A precise repetition of every line below is the required answer.

# # # # #

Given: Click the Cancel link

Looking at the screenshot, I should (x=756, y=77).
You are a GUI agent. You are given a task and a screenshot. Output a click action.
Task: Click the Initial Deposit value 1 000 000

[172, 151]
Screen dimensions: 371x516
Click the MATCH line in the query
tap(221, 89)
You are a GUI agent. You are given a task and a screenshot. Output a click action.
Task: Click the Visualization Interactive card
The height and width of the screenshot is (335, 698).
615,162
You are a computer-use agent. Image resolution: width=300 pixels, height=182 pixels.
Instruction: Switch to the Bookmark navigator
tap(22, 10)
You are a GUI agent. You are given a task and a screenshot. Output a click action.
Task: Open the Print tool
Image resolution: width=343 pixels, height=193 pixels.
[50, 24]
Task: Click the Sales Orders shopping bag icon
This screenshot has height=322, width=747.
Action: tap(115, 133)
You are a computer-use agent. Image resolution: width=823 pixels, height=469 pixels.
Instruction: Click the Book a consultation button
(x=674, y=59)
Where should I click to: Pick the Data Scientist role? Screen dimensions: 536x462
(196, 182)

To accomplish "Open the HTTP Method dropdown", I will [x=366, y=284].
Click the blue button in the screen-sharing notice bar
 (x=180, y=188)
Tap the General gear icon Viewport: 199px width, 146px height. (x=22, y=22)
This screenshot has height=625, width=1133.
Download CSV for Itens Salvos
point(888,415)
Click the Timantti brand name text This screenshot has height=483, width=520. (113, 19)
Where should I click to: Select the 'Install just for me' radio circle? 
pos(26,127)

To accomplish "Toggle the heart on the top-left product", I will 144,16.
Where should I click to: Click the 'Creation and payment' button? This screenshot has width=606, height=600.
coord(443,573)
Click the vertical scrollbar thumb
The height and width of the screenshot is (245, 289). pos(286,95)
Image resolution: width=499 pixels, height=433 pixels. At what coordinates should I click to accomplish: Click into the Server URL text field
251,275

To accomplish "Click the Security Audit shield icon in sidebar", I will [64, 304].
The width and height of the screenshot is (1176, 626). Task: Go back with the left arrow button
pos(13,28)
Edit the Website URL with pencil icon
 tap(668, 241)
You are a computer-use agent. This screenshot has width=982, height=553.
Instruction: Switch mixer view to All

# # # # #

TASK RESULT:
Given: Click the Cancel link

Looking at the screenshot, I should (x=756, y=77).
You are a GUI agent. You are given a task and a screenshot. Output a click action.
Task: Click the Initial Deposit value 1 000 000

[172, 151]
Screen dimensions: 371x516
Click the MATCH line in the query
tap(221, 89)
You are a GUI agent. You are given a task and a screenshot. Output a click action.
Task: Click the Visualization Interactive card
The height and width of the screenshot is (335, 698).
615,162
You are a computer-use agent. Image resolution: width=300 pixels, height=182 pixels.
Instruction: Switch to the Bookmark navigator
tap(22, 10)
You are a GUI agent. You are given a task and a screenshot. Output a click action.
Task: Open the Print tool
Image resolution: width=343 pixels, height=193 pixels.
[50, 24]
Task: Click the Sales Orders shopping bag icon
This screenshot has height=322, width=747.
Action: tap(115, 133)
You are a computer-use agent. Image resolution: width=823 pixels, height=469 pixels.
Instruction: Click the Book a consultation button
(x=674, y=59)
Where should I click to: Pick the Data Scientist role? Screen dimensions: 536x462
(196, 182)

To accomplish "Open the HTTP Method dropdown", I will [x=366, y=284].
Click the blue button in the screen-sharing notice bar
 (x=180, y=188)
Tap the General gear icon Viewport: 199px width, 146px height. (x=22, y=22)
This screenshot has height=625, width=1133.
Download CSV for Itens Salvos
point(888,415)
Click the Timantti brand name text This screenshot has height=483, width=520. (113, 19)
Where should I click to: Select the 'Install just for me' radio circle? 
pos(26,127)

To accomplish "Toggle the heart on the top-left product", I will 144,16.
Where should I click to: Click the 'Creation and payment' button? This screenshot has width=606, height=600.
coord(443,573)
Click the vertical scrollbar thumb
The height and width of the screenshot is (245, 289). pos(286,95)
Image resolution: width=499 pixels, height=433 pixels. At what coordinates should I click to accomplish: Click into the Server URL text field
251,275

To accomplish "Click the Security Audit shield icon in sidebar", I will [64, 304].
The width and height of the screenshot is (1176, 626). Task: Go back with the left arrow button
pos(13,28)
Edit the Website URL with pencil icon
 tap(668, 241)
You are a computer-use agent. This screenshot has width=982, height=553.
Instruction: Switch mixer view to All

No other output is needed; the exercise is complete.